Diana menatap ke arah jendela kaca yang menampilkan pemandangan kota. "Apa kau tau Santoso Budiman dan Dani Kurniawan?"

"Mereka adalah manajer pemasaran dan manajer teknologi informasi."

Diana bangkit dari kursi empuk Vano lalu berjalan ke arah sofa dan duduk tepat di samping pria itu. "Ohh, pantas saja mereka memiliki keberanian terhadap pegawai yang lebih rendah. Ck, orang seperti mereka tidak pantas menjadi manajer." 

"Dari mana kau tau mereka?"

"Tadi saat di lift mereka melakukan pelecehan kepada pegawai wanita-"

"Kau tidak apa-apa?!" potong Vano.

"Aku tidak apa-apa, mereka tidak menyentuhku. Mereka hanya mengira aku adalah wanita kiriman seperti wanita-wanita sebelumnya."

"Shitt! aku akan menemui mereka!"

"Vano aku tidak apa-apa, sekarang yang harus kita lakukan adalah mencari tau siapa yang mengirim wanita-wanita itu.
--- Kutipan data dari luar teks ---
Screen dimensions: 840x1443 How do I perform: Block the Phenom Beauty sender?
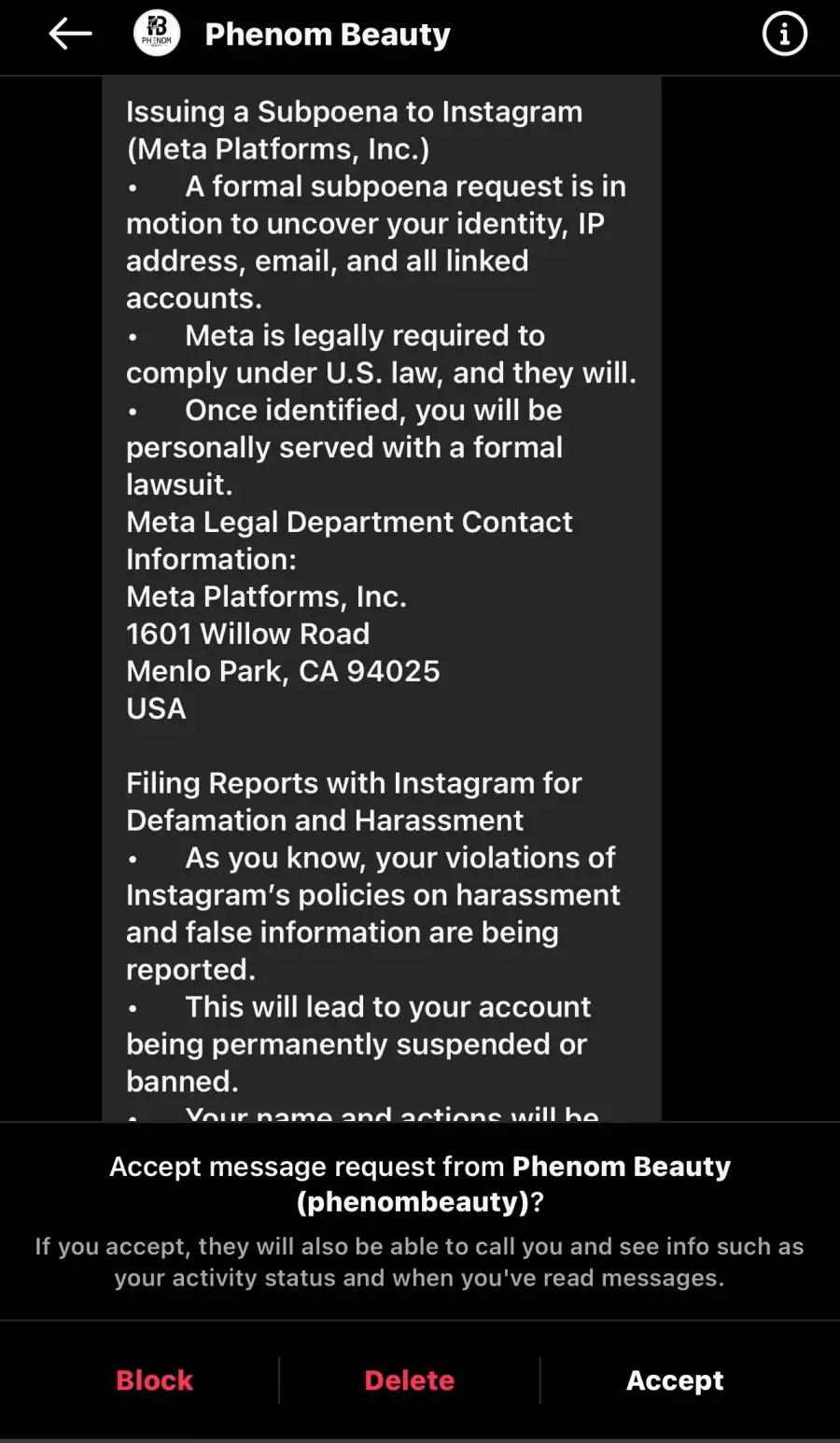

Pasti ada alasannya mengapa mereka melakukannya karena yang mendapat kiriman wanita tidak hanya kau, bisa saja ada orang lain lagi yang menerima selain dua manajer mesum tadi."

Vano melepaskan dasi dan jas miliknya. "Aku juga sedang menyelidiki siapa saja yang mendukung Antonio di perusahaan ini, setelah apa yang kau katakan bisa saja Santoso dan Dani merupakan pendukung Antonio."

"Ku rasa itu bukan yang pertama kalinya mereka melakukan pelecehan, tolong kau selesaikan masalah ini karena sepertinya pegawai wanita tadi tidak berani melapor karena diancam."

"Kau benar tidak apa-apa? rasanya aku ingin membunuh mereka!"

Diana menghela nafas lalu tersenyum manis. "Lihat aku tidak apa-apa. Mereka tidak akan mungkin bisa menyentuhku."

Vano mengangguk lalu dengan tiba-tiba memeluk Diana, bahkan pria itu dengan tidak tau diri menyandarkan kepalanya di dada milik Diana. Sedangkan Diana sebisa mungkin menahan untuk tidak memukul kepala Vano, karena yang ia lihat pria itu tampak memiliki banyak masalah. 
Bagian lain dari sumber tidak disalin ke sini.